12mila gazebo in tutta Italia, il PD si prepara alla volata finale

Domenica 30 marzo si terrà il “D-Day” del PD. Riapriranno i seggi delle primarie dello scorso 14 ottobre per distribuire ai cittadini materiale, opuscoli, vademecum e “istruzioni per l’uso” con alcuni suggerimenti utili a diffondere le ragioni e le idee del Partito Democratico.

L’obiettivo, spiegano Dario Franceschini ed Ermete Realacci in conferenza stampa, è di arrivare ad avere “un milione di volontari che mettono a disposizione il loro tempo per le ultime due settimane di campagna elettorale”.


Il vicesegretario Dario Franceschini annuncia che “domenica partirà la rimonta finale, come se mettessimo la freccia per il sorpasso. Con il Democratic Day ci prepariamo alla volata finale con la forza di centinaia di migliaia di cittadini. L’obiettivo – segue Franceschini – è arrivare a mobilitare 1 milione di volontari che scendano attivamente in campo per convincere gli indecisi a votare per il Pd”.

Sì, perché “la maggioranza degli indecisi – aggiunge Franceschini – circa il 20 per cento, decide per chi votare sulla base di consigli di amici, parenti, conoscenti, vicini”.

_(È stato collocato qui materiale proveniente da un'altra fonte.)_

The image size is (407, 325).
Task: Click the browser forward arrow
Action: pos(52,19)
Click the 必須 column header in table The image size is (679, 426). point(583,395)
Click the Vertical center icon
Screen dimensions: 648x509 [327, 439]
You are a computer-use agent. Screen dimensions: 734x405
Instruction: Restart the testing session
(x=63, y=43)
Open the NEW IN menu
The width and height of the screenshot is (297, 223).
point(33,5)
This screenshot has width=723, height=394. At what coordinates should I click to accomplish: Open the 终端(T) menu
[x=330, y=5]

Verranno allestiti circa 12mila gazebo nelle 110 province italiane e in oltre 6mila comuni (solo a Roma i gazebo saranno 200). Per tutta la giornata, i candidati e i vertici del partito si mobiliteranno nei vari seggi assieme ad alcune personalità (il cui nome per ora è top secret e verrà svelato più avanti) per raccogliere quanti più volontari possibile che si dedichino alla campagna elettorale.

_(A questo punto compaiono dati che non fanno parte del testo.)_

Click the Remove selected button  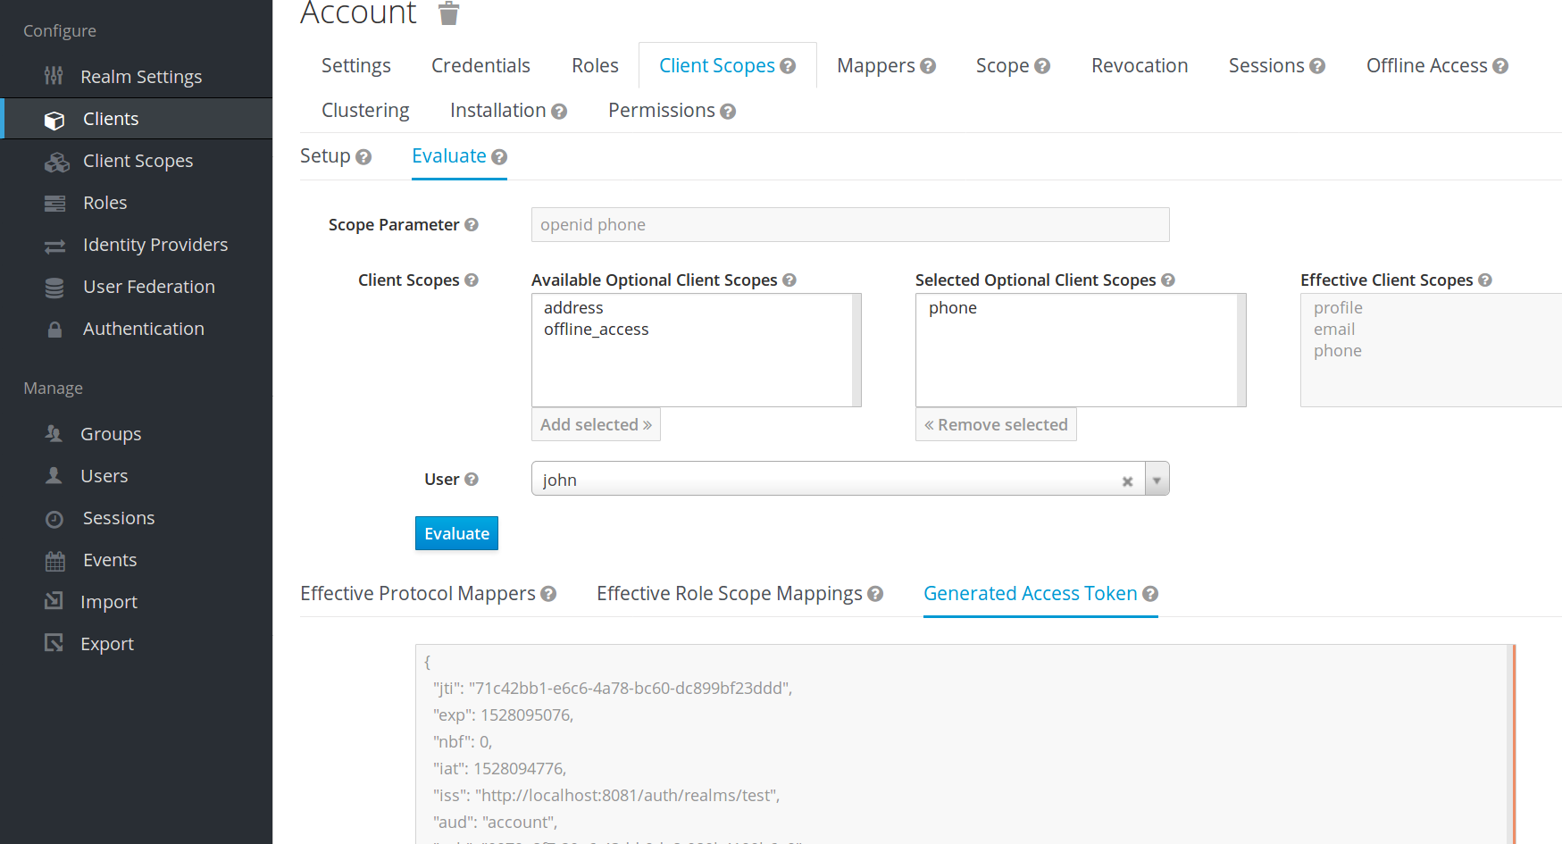[996, 425]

Verranno quindi distribuiti i pieghevoli contenenti semplici strumenti e consigli per aiutare la campagna elettorale di Walter Veltroni.

Nel vademecum sono riportate le “12 azioni per cambiare l’Italia”, dall’invito a cena con Pd alle bandierine da esporre sulla bicicletta o sull’auto; dall’organizzare un aperitivo democratico all’invio di sms e e-mail. Strumenti pensati “incrociando i saperi e le conoscenze del territorio” aggiunge Franceschini.

E il responsabile comunicazione del Partito Democratico Realacci sottolinea come “molto spesso in superficie si nasconda la profondità” dichiarando che nonostante l’importanza di Internet “l’arma della campagna elettorale del futuro è il ritorno al dialogo diretto tra la gente”

Dal D-Day in poi parte “la seconda parte della campagna elettorale e ci prepareremo alla volata finale – conclude Franceschini – se ognuno dei cittadini attivi convincesse almeno una persona che ha votato dall’altra parte la vittoria sarebbe assicurata in maniera aritmetica”.